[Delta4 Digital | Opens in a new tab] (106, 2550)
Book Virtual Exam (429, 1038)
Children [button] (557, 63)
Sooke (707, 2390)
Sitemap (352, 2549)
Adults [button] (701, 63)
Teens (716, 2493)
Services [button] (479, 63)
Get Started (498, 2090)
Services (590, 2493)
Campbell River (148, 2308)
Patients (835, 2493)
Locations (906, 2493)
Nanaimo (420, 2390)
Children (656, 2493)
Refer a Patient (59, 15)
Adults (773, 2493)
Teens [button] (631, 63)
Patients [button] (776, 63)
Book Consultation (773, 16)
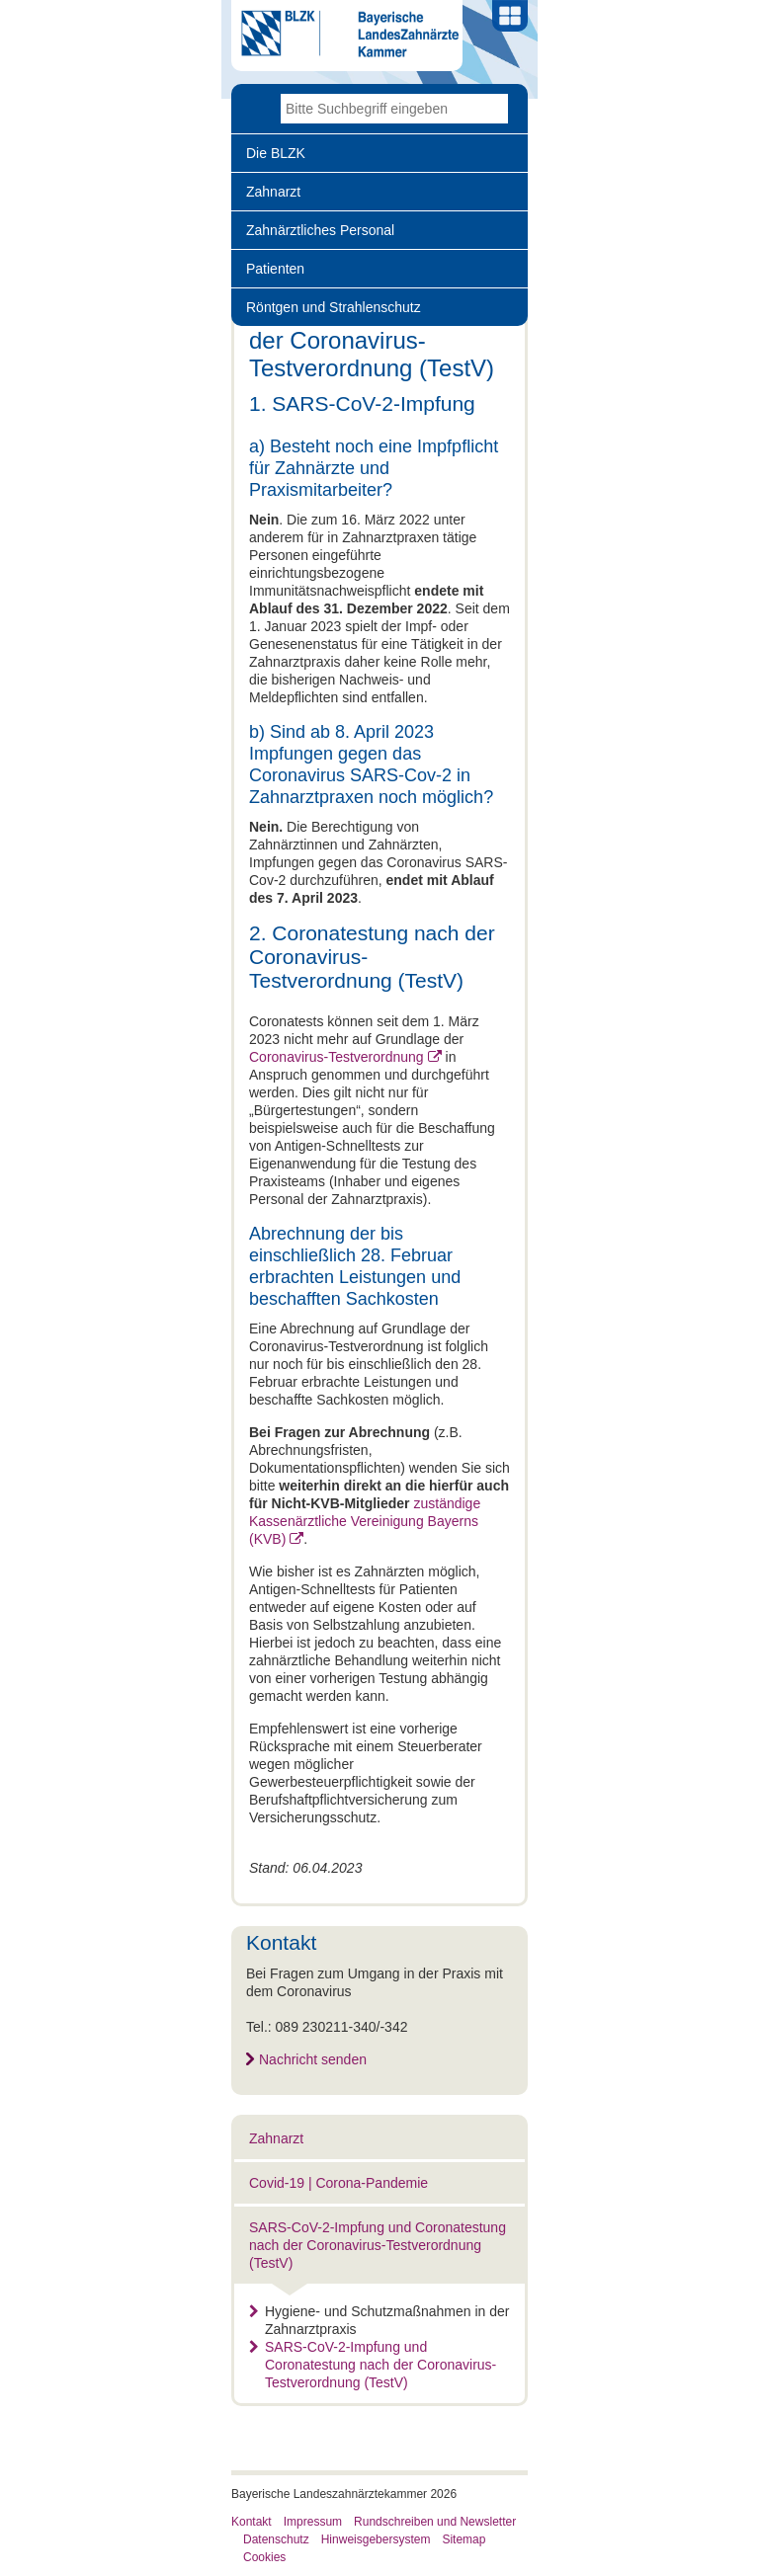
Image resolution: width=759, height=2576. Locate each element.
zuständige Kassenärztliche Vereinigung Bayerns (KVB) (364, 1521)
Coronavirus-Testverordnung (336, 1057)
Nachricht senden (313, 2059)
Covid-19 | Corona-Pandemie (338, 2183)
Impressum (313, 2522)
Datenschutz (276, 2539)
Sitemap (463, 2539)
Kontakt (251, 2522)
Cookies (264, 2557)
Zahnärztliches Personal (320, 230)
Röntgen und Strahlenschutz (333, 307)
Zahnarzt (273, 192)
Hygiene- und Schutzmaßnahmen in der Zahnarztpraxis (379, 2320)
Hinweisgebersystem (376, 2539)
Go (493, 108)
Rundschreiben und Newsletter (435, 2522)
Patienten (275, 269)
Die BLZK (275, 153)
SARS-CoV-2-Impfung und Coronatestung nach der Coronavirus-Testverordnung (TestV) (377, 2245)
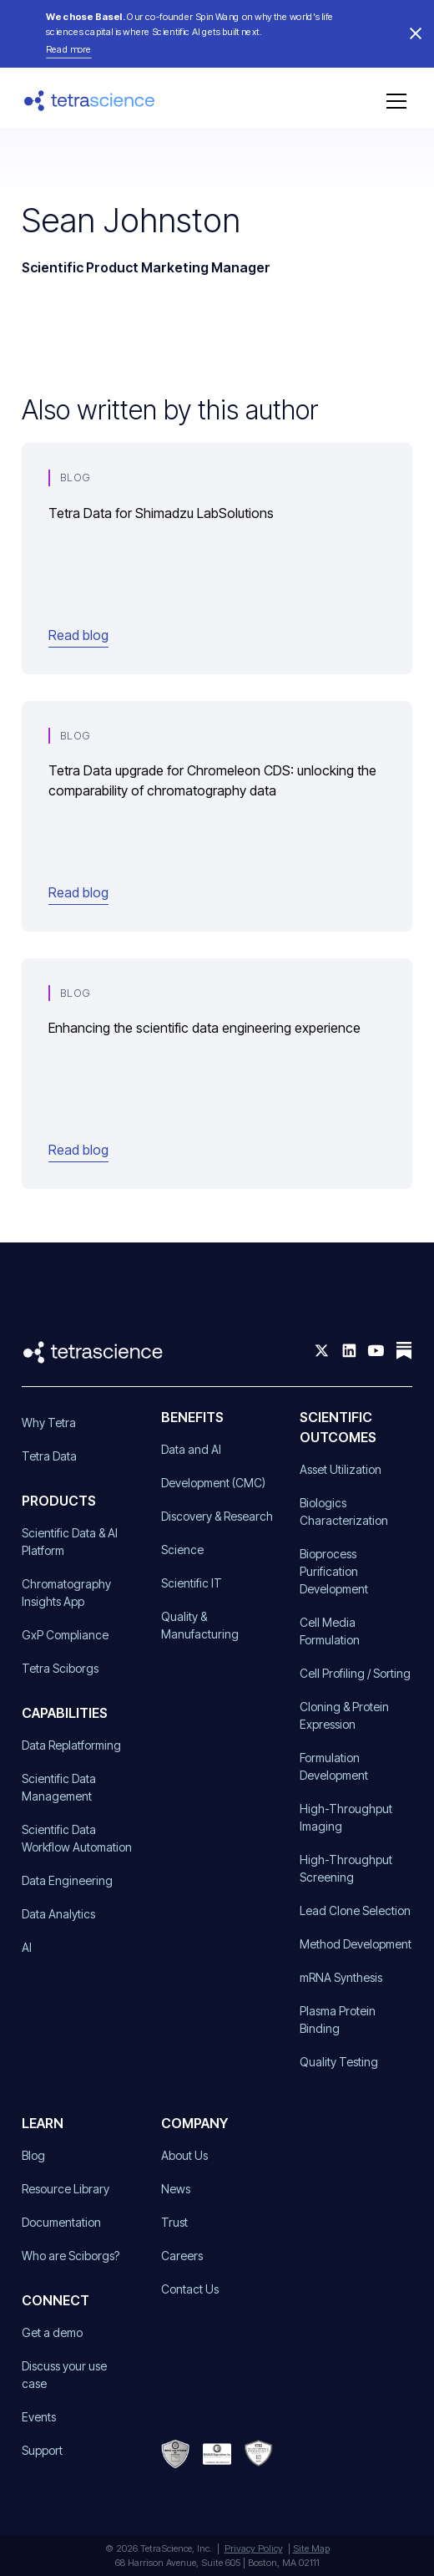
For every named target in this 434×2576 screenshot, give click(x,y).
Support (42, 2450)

* * *

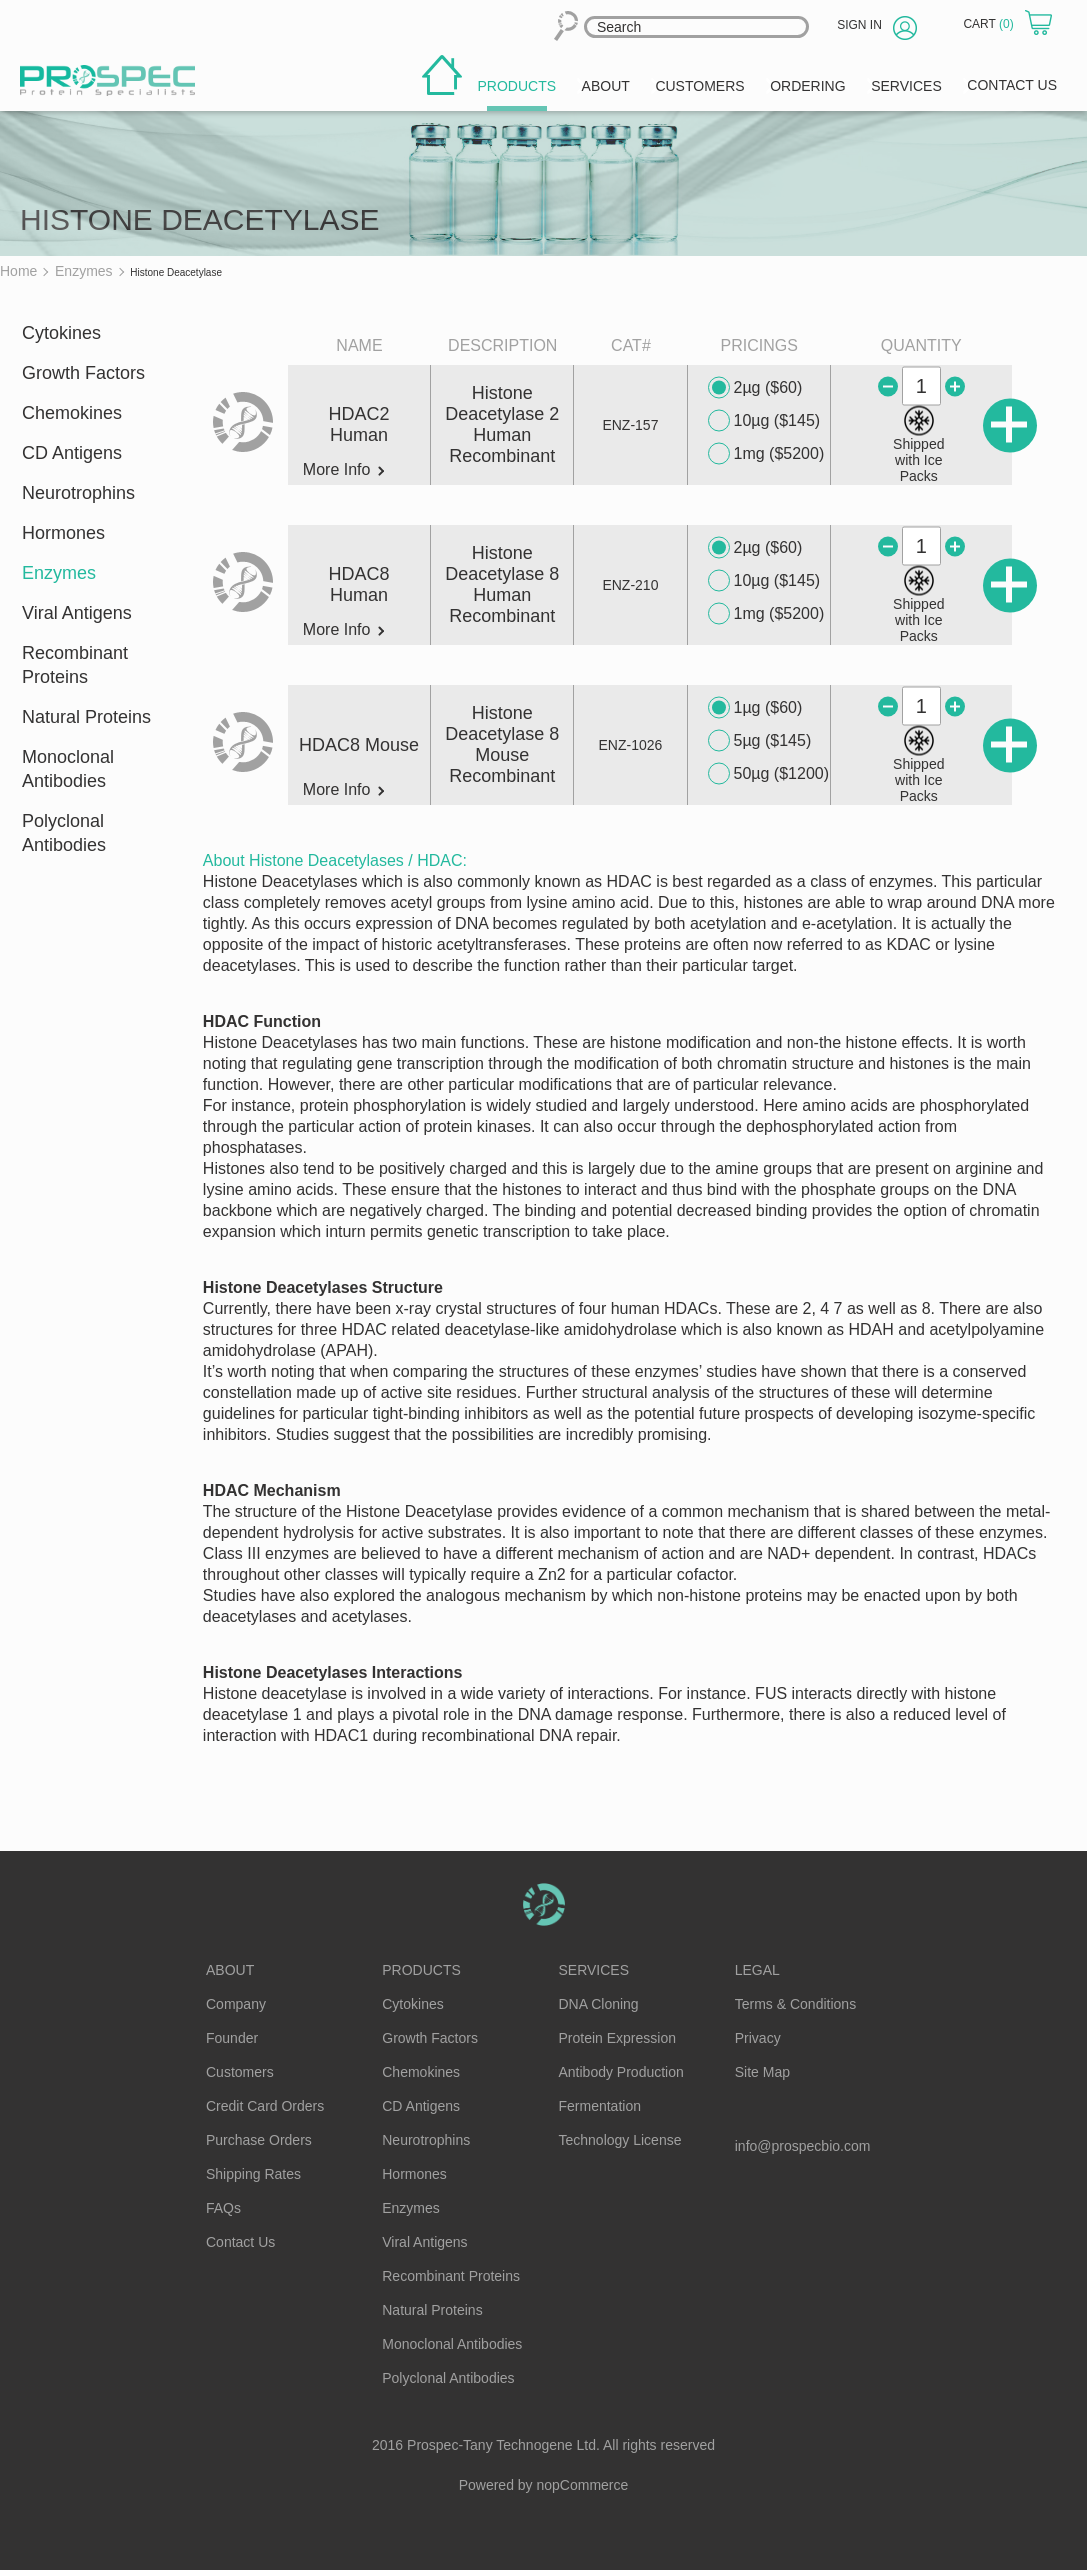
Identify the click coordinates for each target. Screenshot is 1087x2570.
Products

- **Task prompt**
Would you copy out, exactly and with no pictures, only the lines above from the one that contains "[Delta4 Digital |" through the one that contains "Die BLZK (275, 153)"?

- **Result below**
[Delta4 Digital | Opens in a new tab] (106, 2550)
Book Virtual Exam (429, 1038)
Children [button] (557, 63)
Sooke (707, 2390)
Sitemap (352, 2549)
Adults [button] (701, 63)
Teens (716, 2493)
Services [button] (479, 63)
Get Started (498, 2090)
Services (590, 2493)
Campbell River (148, 2308)
Patients (835, 2493)
Locations (906, 2493)
Nanaimo (420, 2390)
Children (656, 2493)
Refer a Patient (59, 15)
Adults (773, 2493)
Teens [button] (631, 63)
Patients [button] (776, 63)
Book Consultation (773, 16)
Image resolution: width=759, height=2576. Locate each element.
zuständige Kassenärztliche Vereinigung Bayerns (KVB) (364, 1521)
Coronavirus-Testverordnung (336, 1057)
Nachricht senden (313, 2059)
Covid-19 | Corona-Pandemie (338, 2183)
Impressum (313, 2522)
Datenschutz (276, 2539)
Sitemap (463, 2539)
Kontakt (251, 2522)
Cookies (264, 2557)
Zahnärztliches Personal (320, 230)
Röntgen und Strahlenschutz (333, 307)
Zahnarzt (273, 192)
Hygiene- und Schutzmaßnahmen in der Zahnarztpraxis (379, 2320)
Hinweisgebersystem (376, 2539)
Go (493, 108)
Rundschreiben und Newsletter (435, 2522)
Patienten (275, 269)
Die BLZK (275, 153)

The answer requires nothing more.